[WORK TO COMPLETE]:
Once the pictures are set aside, print the records that follow exactly as written.

[EXERCISE INPUTS]:
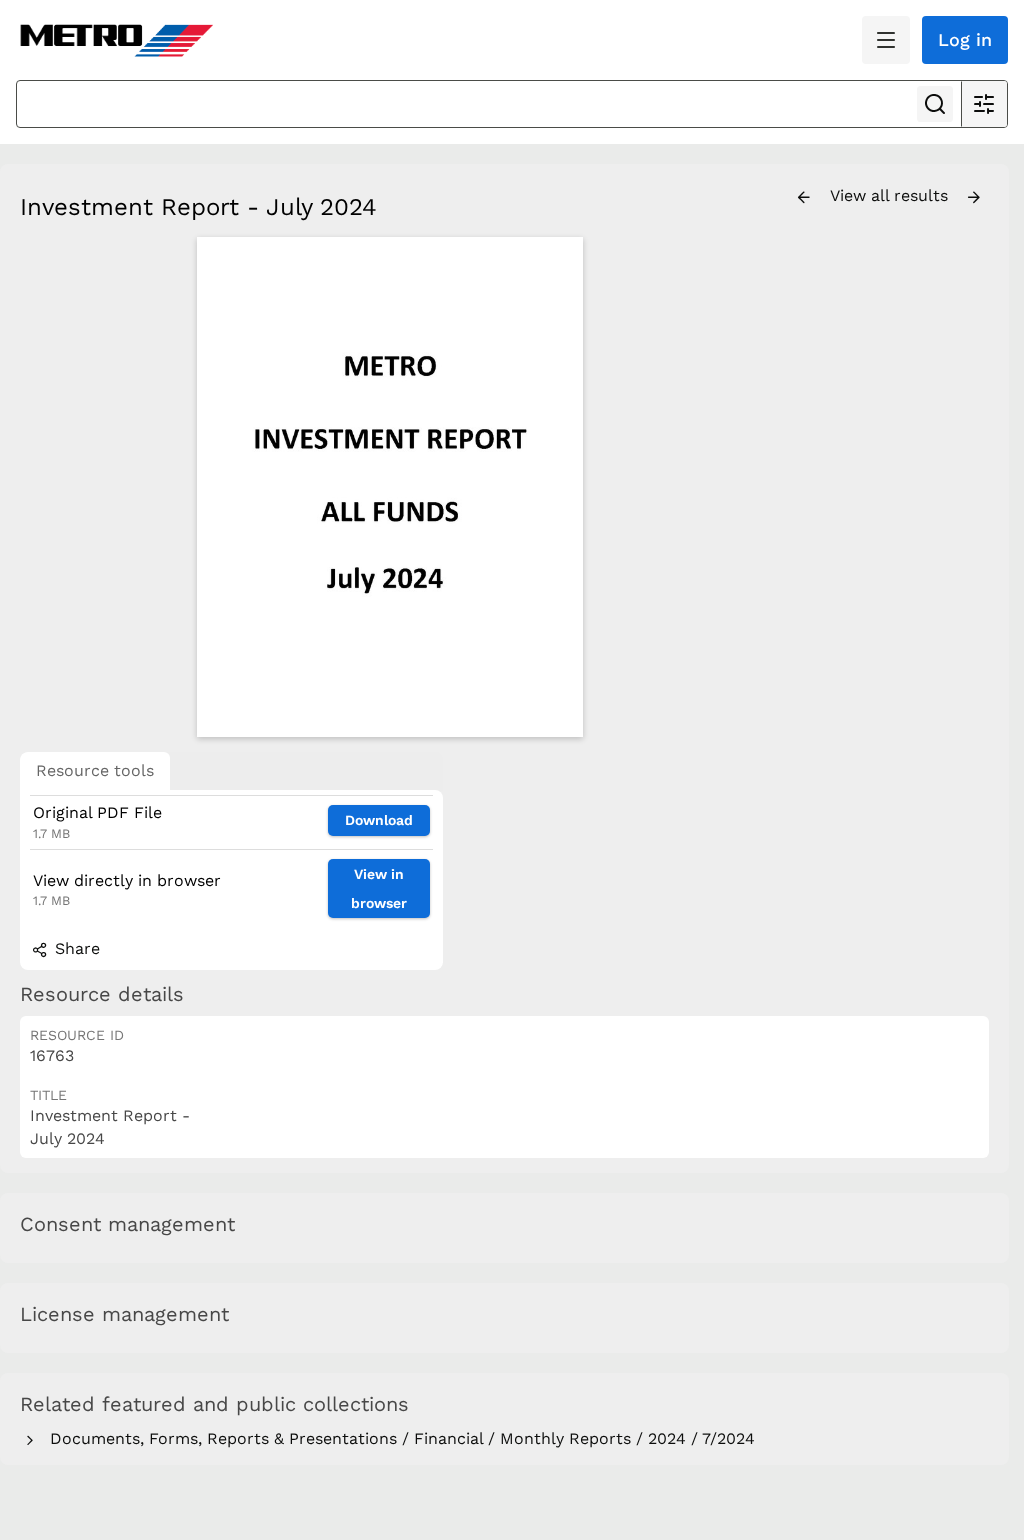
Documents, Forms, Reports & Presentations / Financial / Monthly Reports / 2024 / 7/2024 (397, 1438)
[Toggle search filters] (984, 104)
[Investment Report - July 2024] (390, 487)
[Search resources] (935, 104)
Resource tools (95, 770)
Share (75, 948)
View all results (891, 195)
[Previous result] (804, 198)
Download (379, 820)
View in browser (379, 888)
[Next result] (974, 198)
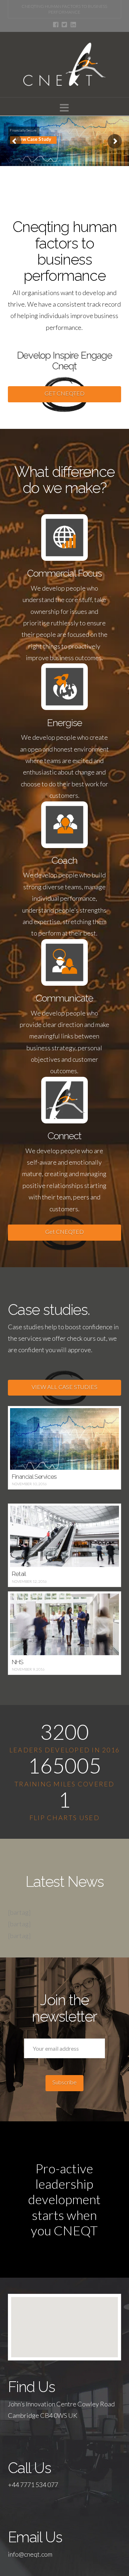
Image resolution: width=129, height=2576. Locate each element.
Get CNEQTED (64, 1231)
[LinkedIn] (73, 25)
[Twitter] (64, 25)
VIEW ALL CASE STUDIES (64, 1386)
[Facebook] (55, 25)
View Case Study (33, 139)
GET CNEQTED (64, 393)
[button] (64, 108)
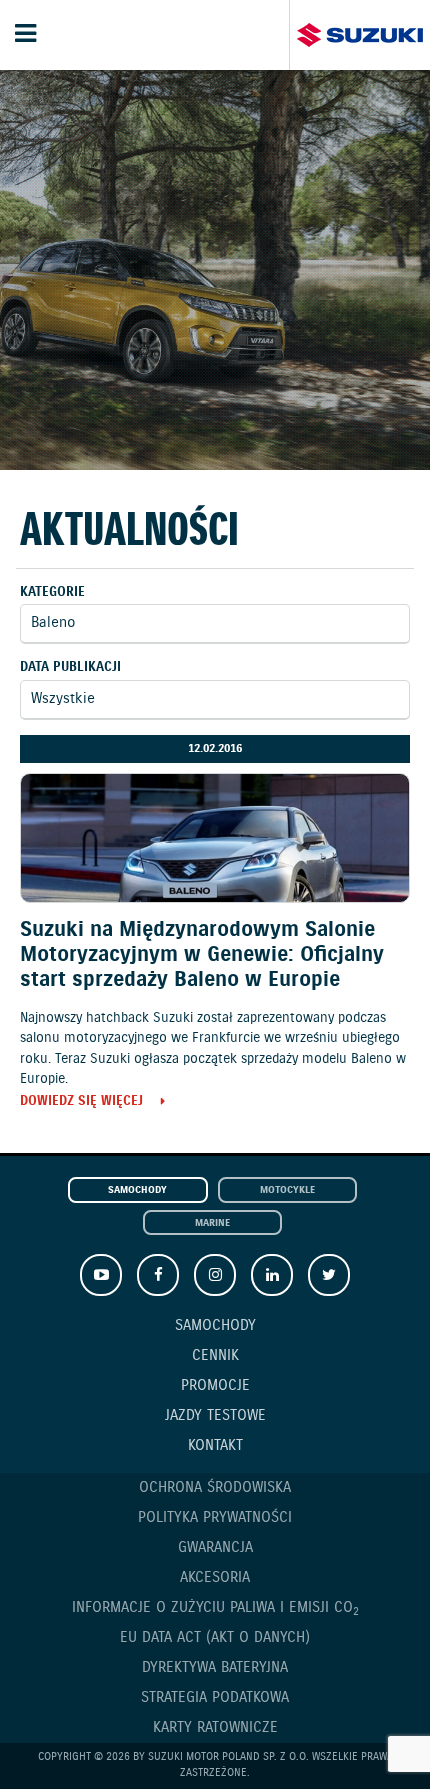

[RESPONSE TO THIS TASK]:
Documents, Forms, Reports & Presentations / Financial / Monthly Reports / 2024 / 7/2024 (397, 1438)
[Toggle search filters] (984, 104)
[Investment Report - July 2024] (390, 487)
[Search resources] (935, 104)
Resource tools (95, 770)
Share (75, 948)
View all results (891, 195)
[Previous result] (804, 198)
Download (379, 820)
View in browser (379, 888)
[Next result] (974, 198)
Image resolution: width=129, height=2576. Locate each element.
Get CNEQTED (64, 1231)
[LinkedIn] (73, 25)
[Twitter] (64, 25)
VIEW ALL CASE STUDIES (64, 1386)
[Facebook] (55, 25)
View Case Study (33, 139)
GET CNEQTED (64, 393)
[button] (64, 108)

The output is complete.